Plusieurs poèmes traitent des événements de 1965, à savoir l’invasion de la République dominicaine par les États-Unis « pour empêcher un autre Cuba », selon les termes de l’ambassadeur nord-américain de l’époque. L’intervention militaire liquida les éléments progressistes, c’est-à-dire les partisans de la nouvelle Constitution de 1963 promulguée par l’Assemblée démocratiquement élue après la mort du dictateur Trujillo, les « constitutionnalistes », et conduisit à la nomination comme Président de la République d’un proche collaborateur et ministre du dictateur pendant plusieurs décennies, Joaquín Balaguer (par ailleurs écrivain et poète). Le contingent impérialiste nord-américain (plus de 40.000 soldats au total) occupa le pays pendant dix-sept mois. Il partit après s’être assuré qu’il n’y aurait pas « un autre Cuba » en République dominicaine.
*
L’Haïtien (El haitiano) par Domingo Moreno Jimenes
Cet Haïtien qui tous les jours
fait du feu dans sa chambre
et me remplit les fosses nasales de fumée ;
cet Haïtien
qui ne peut se passer de bois de pin,
qui aime son tabac fort
et son eau-de-vie mauvaise,
il est bon à sa manière,
et à sa manière riche
et à sa manière pauvre.
Bénis soient les êtres que maltraite l’homme !
Bienheureuses les choses humbles
qui se tiennent debout sur la poussière froide de toutes choses !…
*
À la femme illustre de Santiago (A la mujer ilustre de Santiago) par Domingo Moreno Jimenes
Femme qui vois ce voyageur
arriver,
comprends-tu son dégoût de la vie,
perçois-tu ses aspirations non comblées,
pressens-tu les orties qui entourent ses pieds ?
Femme qui vois ce voyageur
arriver,
ouvre-toi les veines du désir
et, les yeux au ciel,
convaincs-le de monter sans hésitation…
Il s’était mis à croire qu’au sommet ses rêves pourraient devenir sensés.
Il fuyait, fuyait les prairies de ses succès
comme si sourire était un crime.
Aux arbres il préférait l’ombre des arbres ;
et à la prairie vierge, la solitude pétrifiée de la prairie vierge.
Il devint fou, dans son souhait que personne ne souffre.
L’existence tronquée
et quelques virils cheveux blancs déjà…
Femme, toi seule
peux me donner un adieu
et un baiser.
(Ou entre-tissé dans un adieu le hululement d’un baiser,
comme une brise dans les pins qui découpent le gris en vert terreux…)

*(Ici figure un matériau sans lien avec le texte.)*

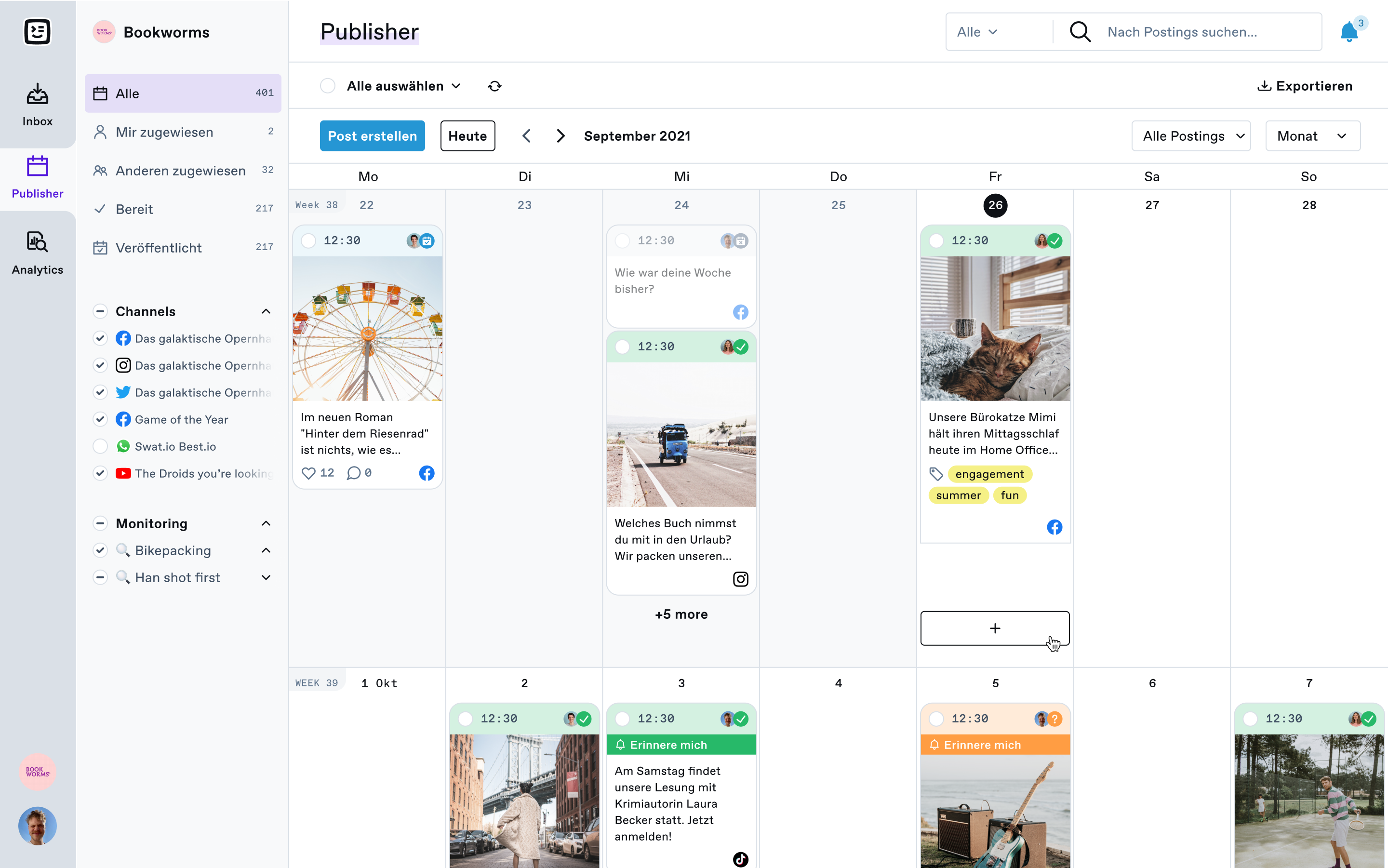Toggle checkbox next to Alle auswählen
The width and height of the screenshot is (1388, 868).
click(x=328, y=86)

Toi, oui, tu sais sentir comme personne au monde,
céramiste de ma nue et désolée Patrie ;
élixir des sens supérieurs ;
feuille de la terre qui grandis la glaise en sommets multiples…
Je vénère en toi l’âme de ma mère morte
et la chair de ma mère vivante.
Je me tairai !
pour que tu puisses mieux m’interpréter dans cette solitude de forte plaine qu’est ma vie…
*
L’Amérique naît (I) (América nace, I) par Domingo Moreno Jimenes
Je t’aime ultime ;
je t’aime irréalisée ;
je te pressens ainsi, inspirant le monde.
« Une merveille », dit la vie.
« Une merveille », forgea l’immensité.
« Une merveille », souffla le vent.
Myriades de soleils et de chemins.
On t’aperçoit jusque dans les vertèbres.
Des myriades de miracles opprimés
s’ébauchent dans tes cadrans solaires.
Myriades de flux et de reflux,
qui exaltent et annihilent le néant et le fait.
Cime du calcul et finalité du chiffre.
Ô vierge attachée par une croix de blanc idéal !…
Les coquillages résonnent sur les plages
comme une conjuration d’événements nouveaux.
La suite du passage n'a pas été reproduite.